= Fragmento facilitado =

....................

Se llama «síndrome de Medea». En su artículo «Medea», Javier Pereda Pereda (Diario Ideal Jaén, 28 de agosto de 2020) explica en qué consiste y cómo se debe combatir.
Medea era una sacerdotisa de la mitología griega, que tuvo gran influencia en poetas trágicos como Eurípides. Estaba casada con Jasón, con quien tuvo dos hijos; éste lideraba a los Argonautas en busca del vellocino de oro. Ante la infidelidad de Jasón a Medea —al irse con la hija del rey de Corinto—, ésta se vengó sacrificando la vida de sus dos hijos. Cometió este crimen con sus hijos, para, de esta forma, causar un mal a su esposo. Este hecho ha trascendido a la ciencia psicológica denominándose ‘síndrome o complejo de Medea’; se trata de un cuadro de síntomas que caracteriza a la madre (a veces también al padre), que, debido a las desavenencias con su marido (o mujer), descarga todas sus frustraciones con agresividad hacia la descendencia. Quienes padecen estos desequilibrios no separan la feminidad de la maternidad, hasta llegar a utilizar al hijo como un instrumento de poder y de revancha contra su pareja. Este tipo de trastorno mental lleva a considerar a los hijos como objetos; de tal forma que el hecho de quitarles la vida está encaminado principalmente a hacer daño al padre.

....................

= Material de origen =

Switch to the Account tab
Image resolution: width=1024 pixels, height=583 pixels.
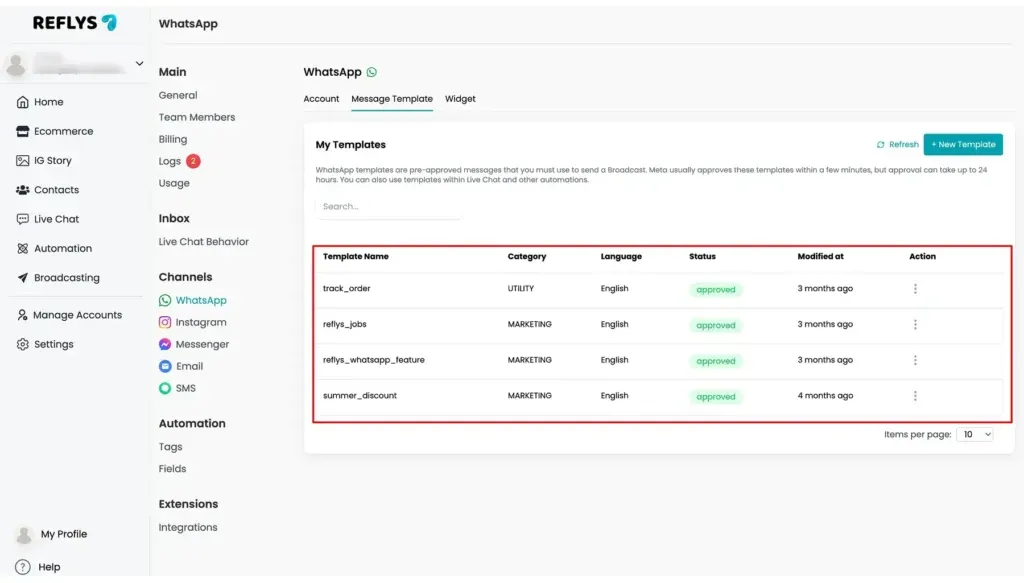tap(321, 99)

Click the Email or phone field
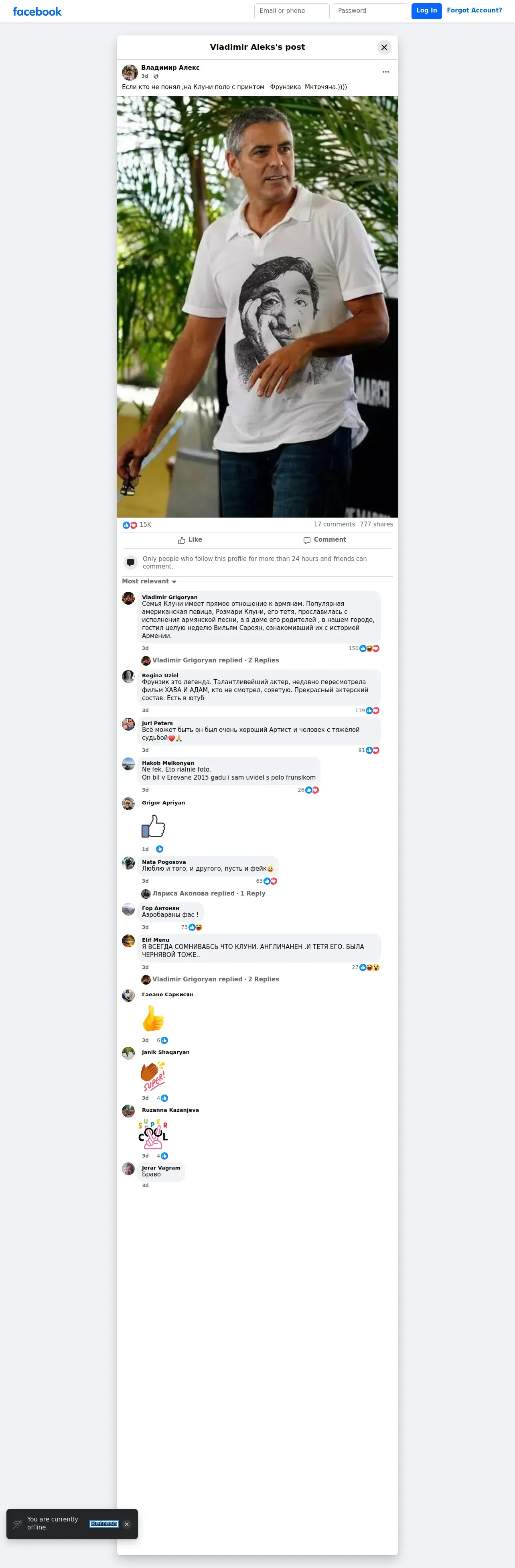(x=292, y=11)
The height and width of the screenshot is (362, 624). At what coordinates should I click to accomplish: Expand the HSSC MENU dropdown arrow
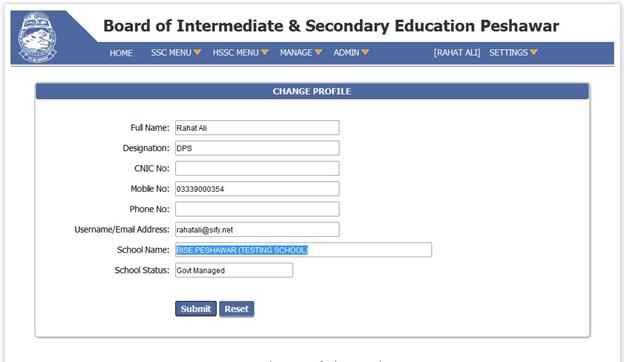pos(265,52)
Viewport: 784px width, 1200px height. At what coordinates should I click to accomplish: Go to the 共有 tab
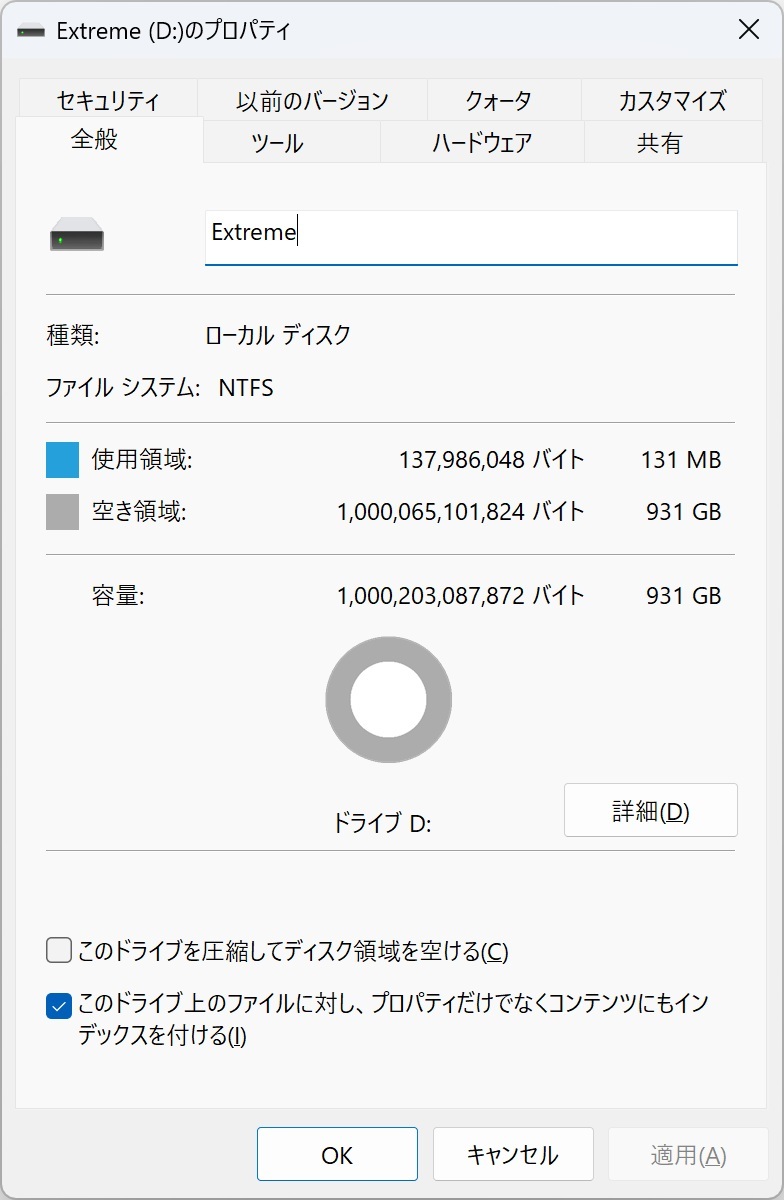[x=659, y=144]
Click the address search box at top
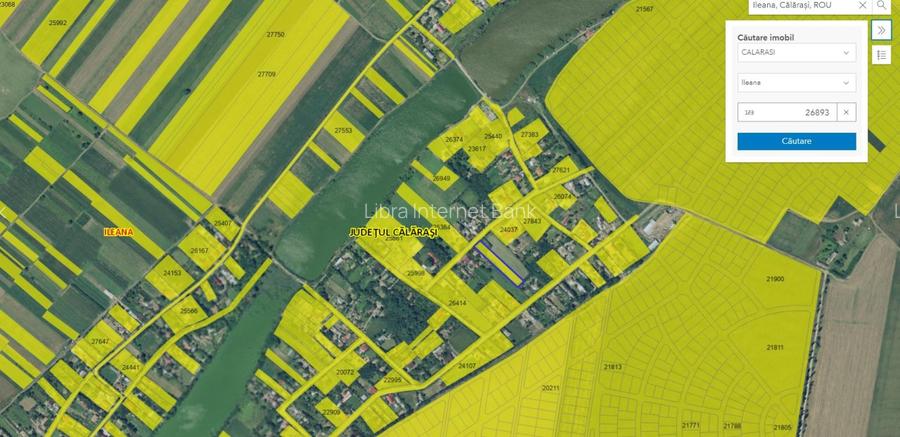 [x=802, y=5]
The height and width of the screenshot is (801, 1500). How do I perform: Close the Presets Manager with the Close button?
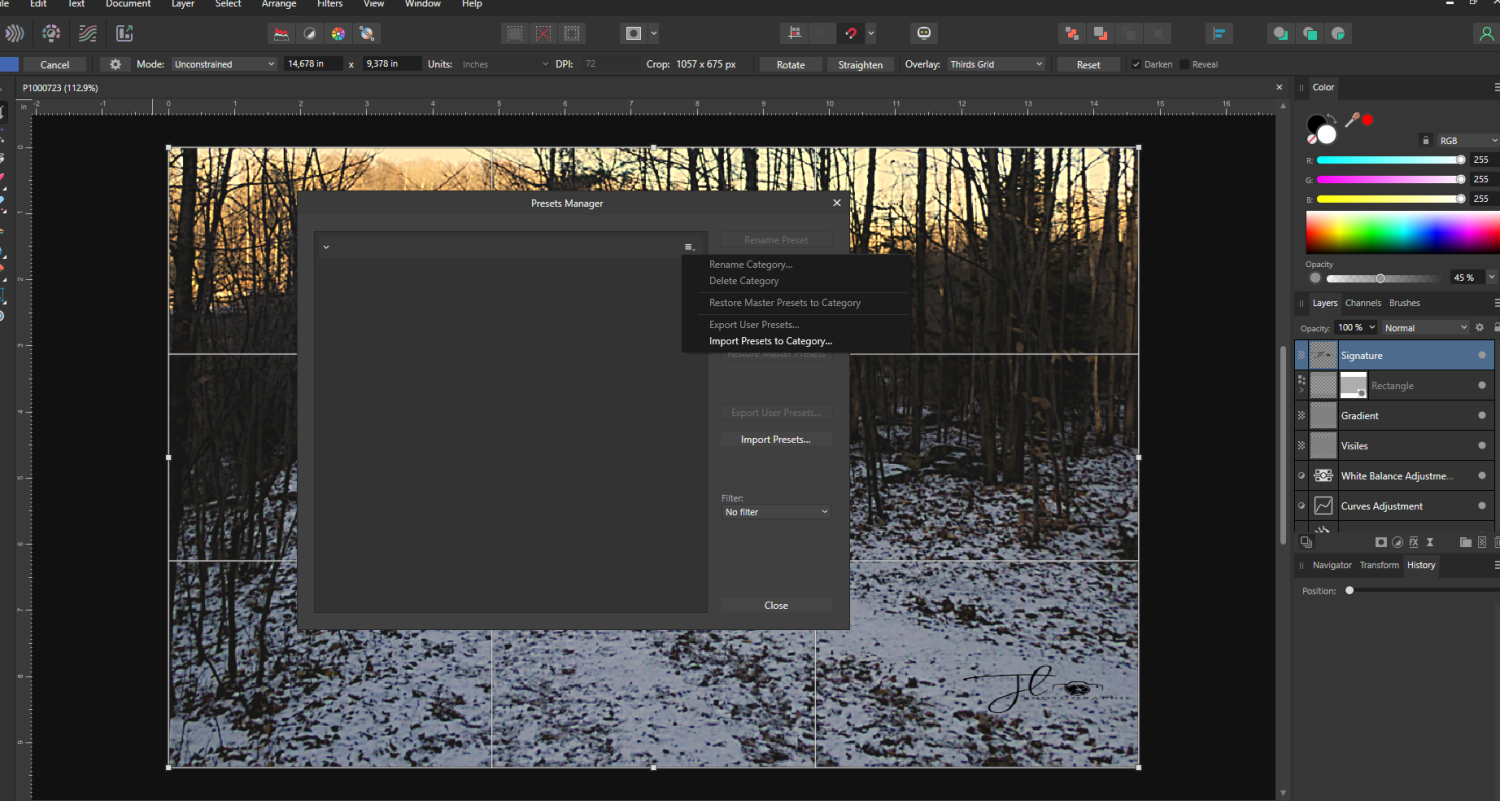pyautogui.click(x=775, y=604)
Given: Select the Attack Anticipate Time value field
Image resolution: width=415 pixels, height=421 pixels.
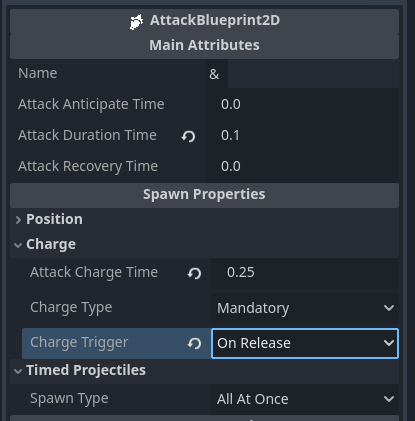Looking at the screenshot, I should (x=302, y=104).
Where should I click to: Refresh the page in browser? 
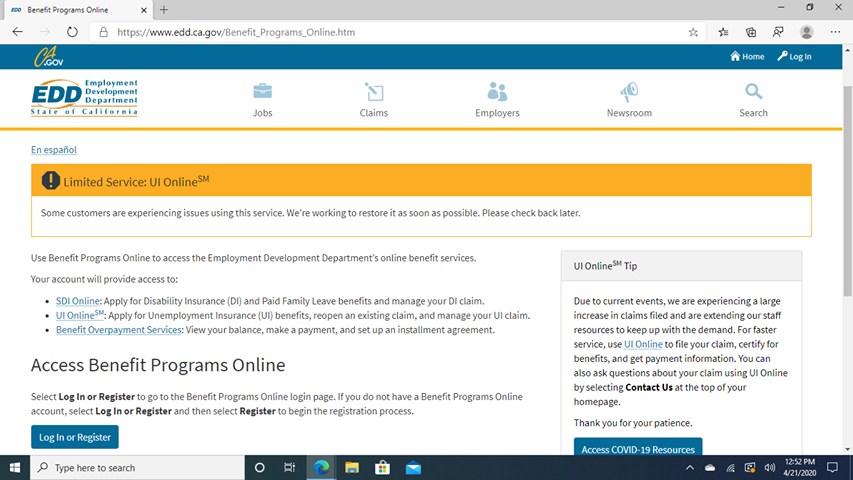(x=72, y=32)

....................

= Trabajo por hacer =
Prolonga el texto sobre el síndrome de Medea a partir de su última oración.

= Respuesta =
Estos casos, desgraciadamente, siguen dándose en la actualidad; quizá de forma más sibilina, sin llegar al infanticidio. En los divorcios que se tramitan en los juzgados de familia, se comprueba cómo los hijos se convierten en víctimas del fuego cruzado entre los progenitores. Las madres suelen estar más tiempo con los menores, como se refleja en el número de casos de custodias compartidas, que están por debajo del cincuenta por ciento. Pocos padres tienen la grandeza y la sabiduría —recordamos la disputa de las dos madres ante el rey Salomón— de no indisponer a los menores contra el otro progenitor; es una forma de maltrato al menor. Si los padres fueran conscientes —salvo que carezcan de la más mínima empatía— del sufrimiento que infligen a los hijos cuando presencian —porque no se puede disimular el odio— que sus padres discuten por todo, cambiarían radicalmente. El mejor regalo que unos padres puedan hacer a sus hijos es comportarse civilizadamente y con buena sintonía entre ellos. Cualquier ataque entre los padres, a quien más daño causa es a los propios hijos. A la tragedia de la ruptura de la convivencia de los padres —los hijos son los principales perjudicados–, no se les puede añadir mayor desazón, porque se les origina un daño irreparable de por vida. En 1985, el psiquiatra Richard Gadner definió por primera vez: el ‘Síndrome de Alienación Parental’; por ejemplo, «quitarle o hacerle abandonar a personas que el niño quiere»; según la Clasificación DSM-V (‘Diagnostic and Statistical Manual of Mental Disorders’) esta actuación supone «un maltrato psicológico infantil». Los niños no son responsables del fracaso, desacierto, culpa o mala suerte de sus padres. Para eso habrá que saber distinguir —sin mezclar— la relación matrimonial de la filial.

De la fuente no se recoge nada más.